EXERCISE:
Can you rewrite the rows below with "Screen dimensions" changed to "Display size" and everything else left as it is, omitting the pictures from your answer?

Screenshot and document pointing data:
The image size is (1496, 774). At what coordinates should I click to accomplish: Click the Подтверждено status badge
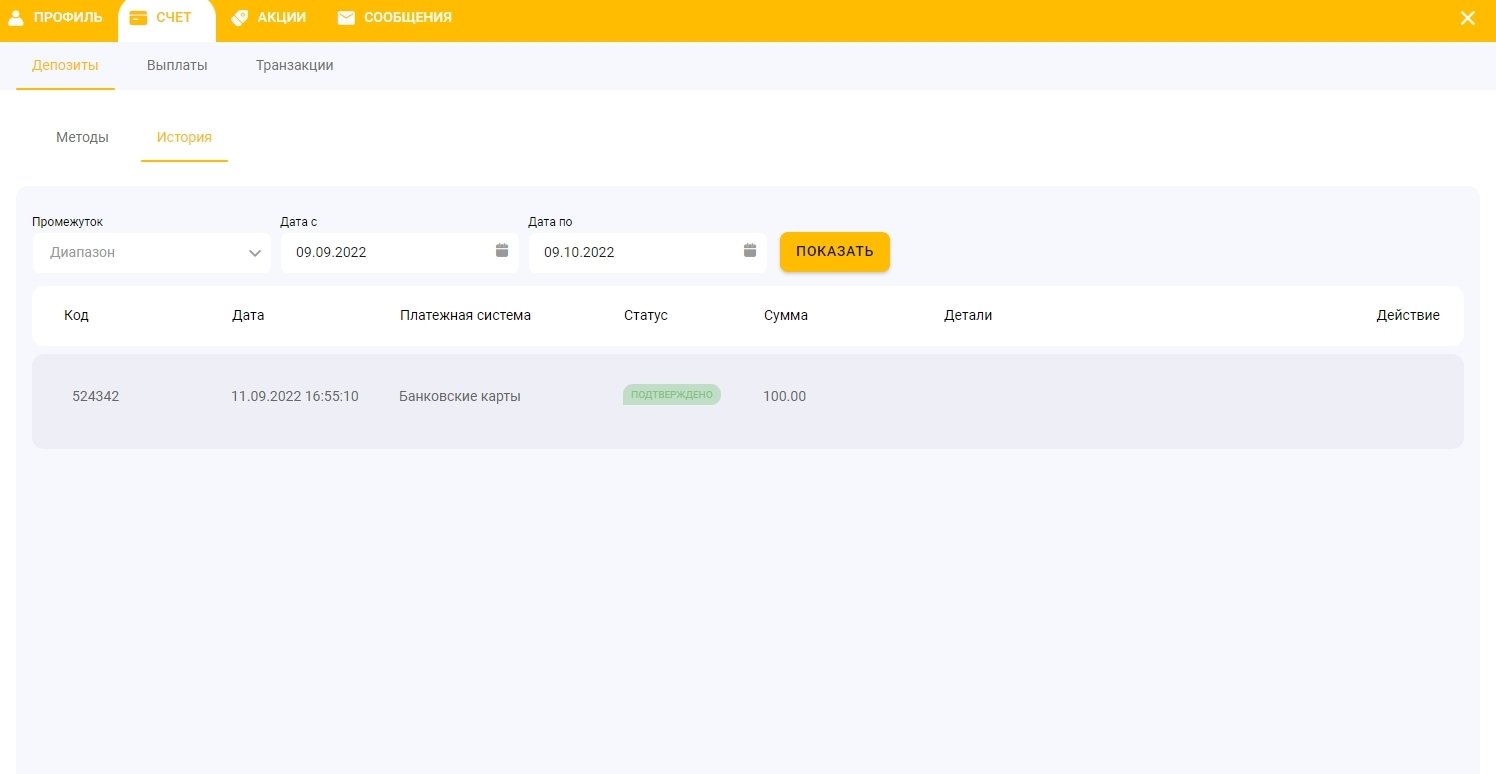point(671,395)
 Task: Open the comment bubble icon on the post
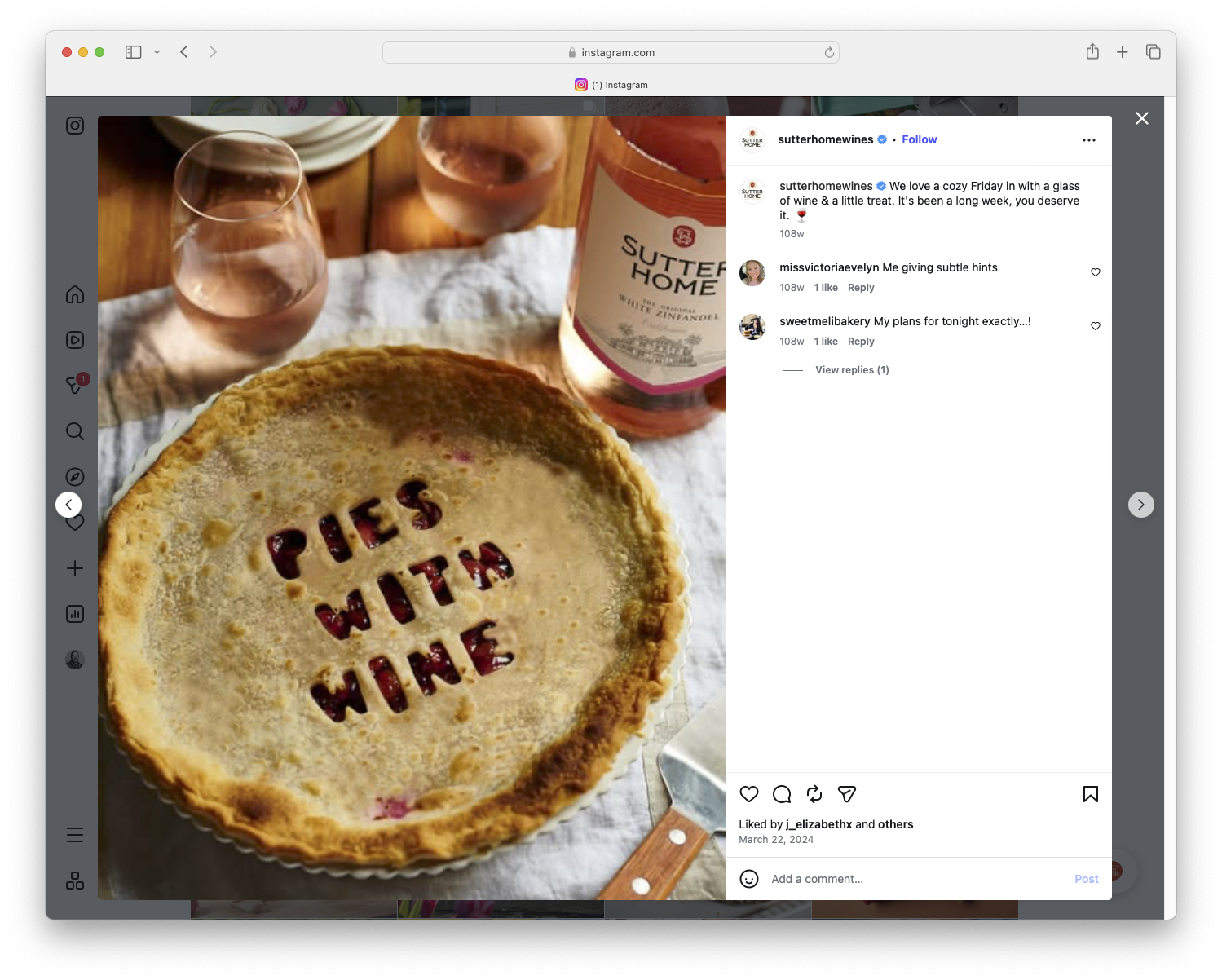click(x=781, y=794)
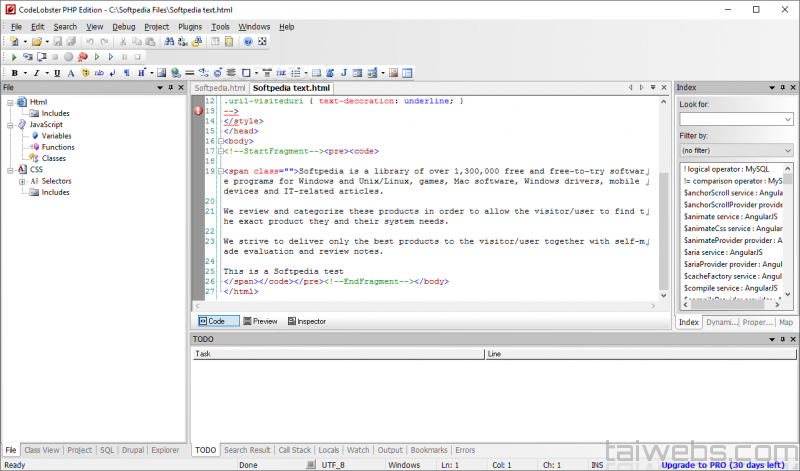Viewport: 800px width, 471px height.
Task: Click the Underline formatting icon
Action: pyautogui.click(x=57, y=73)
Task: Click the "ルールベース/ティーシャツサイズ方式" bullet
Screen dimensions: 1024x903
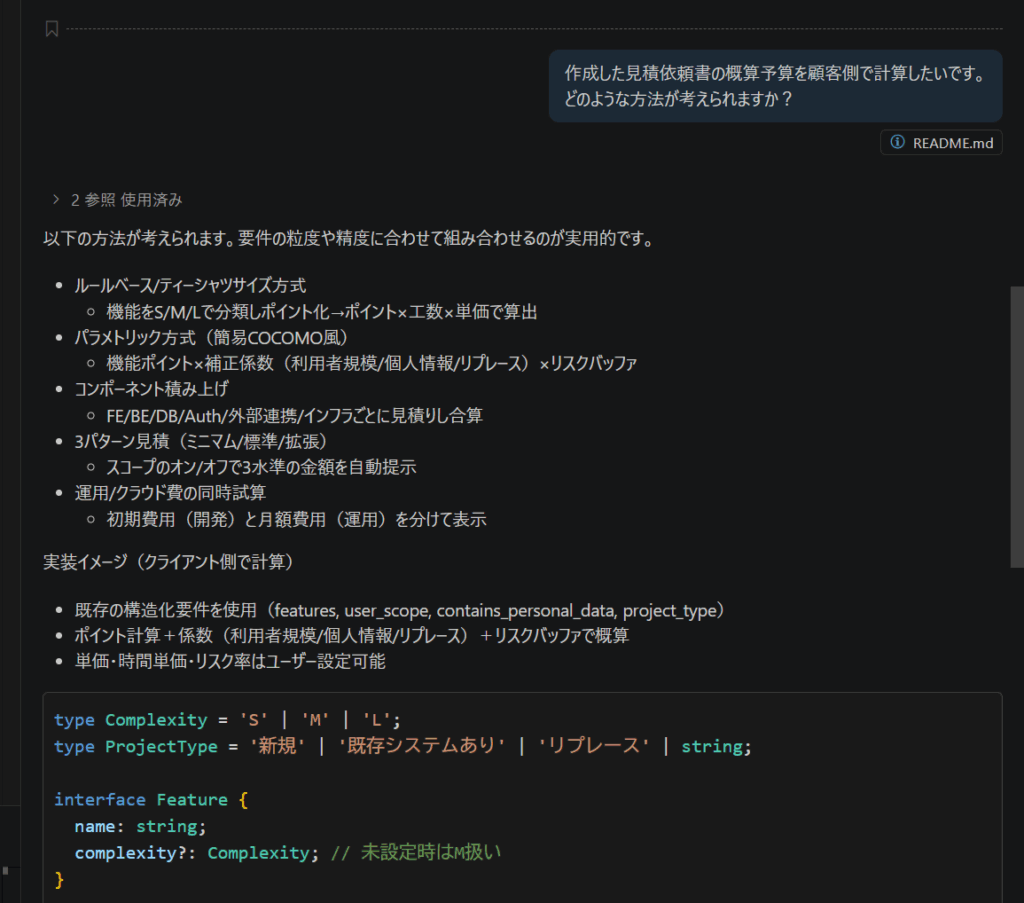Action: 189,285
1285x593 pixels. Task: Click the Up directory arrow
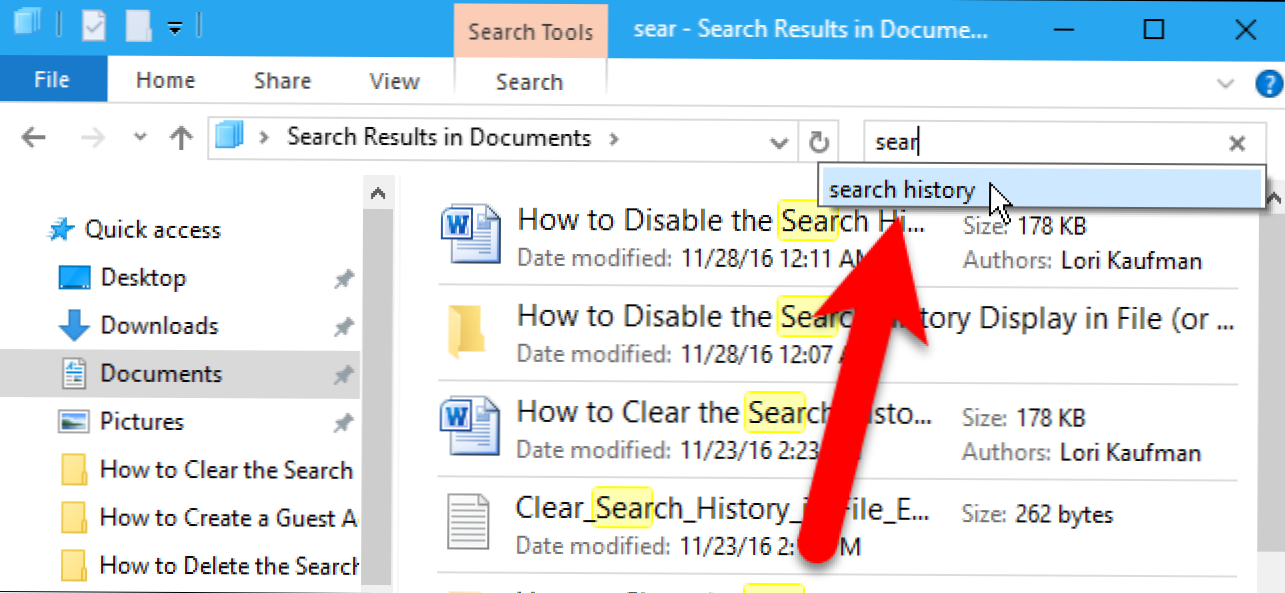click(x=181, y=139)
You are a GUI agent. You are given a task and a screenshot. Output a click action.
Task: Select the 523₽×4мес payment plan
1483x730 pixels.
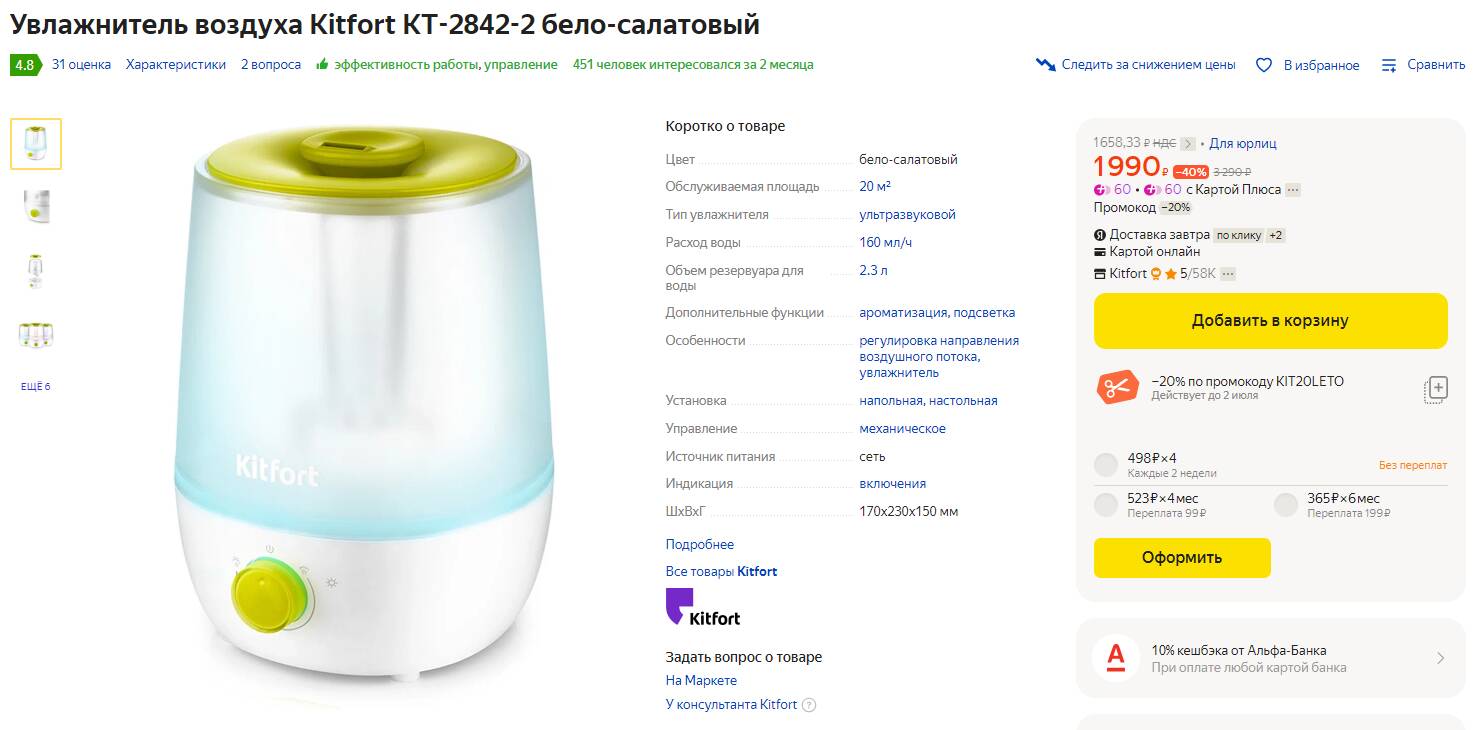coord(1106,505)
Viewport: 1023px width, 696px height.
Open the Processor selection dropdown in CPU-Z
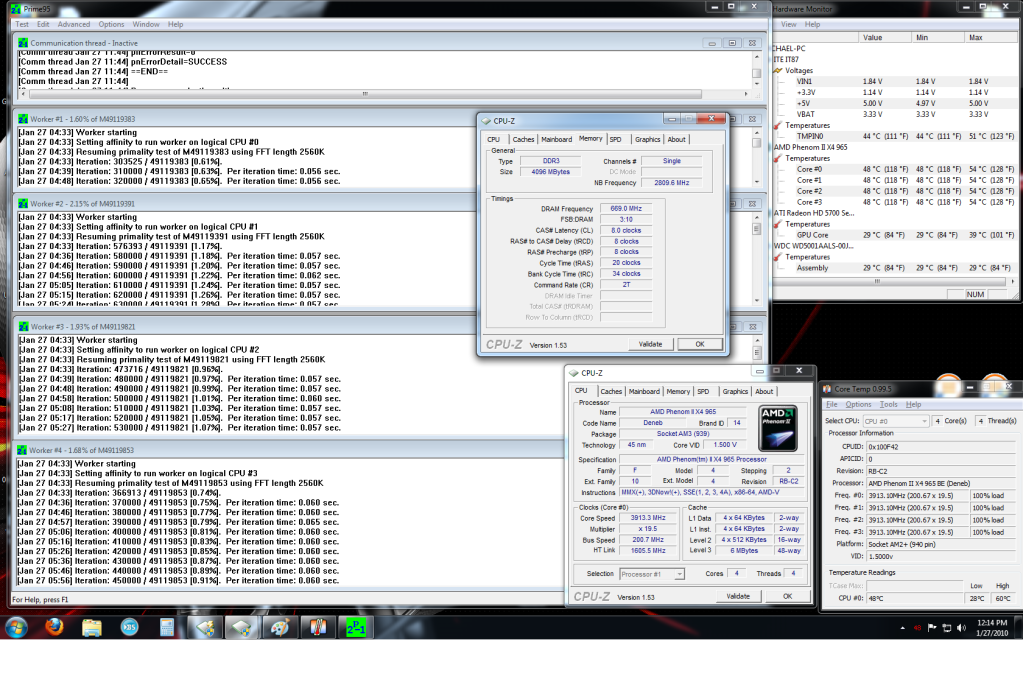pyautogui.click(x=680, y=573)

RESULT OF THE TASK:
The image size is (1496, 774). At what coordinates should I click to accomplish: Click the Подтверждено status badge
point(671,395)
 Task: Open the comment bubble icon on the post
click(x=781, y=794)
Viewport: 800px width, 471px height.
Task: Click the Underline formatting icon
Action: pyautogui.click(x=57, y=73)
Task: Click the "ルールベース/ティーシャツサイズ方式" bullet
Display size: 1024x903
Action: 189,285
1285x593 pixels. Task: Click the Up directory arrow
click(x=181, y=139)
You are a GUI agent. You are given a task and a screenshot. Output a click action.
Task: Select the 523₽×4мес payment plan
1483x730 pixels.
coord(1106,505)
Viewport: 1023px width, 696px height.
Open the Processor selection dropdown in CPU-Z
pyautogui.click(x=680, y=573)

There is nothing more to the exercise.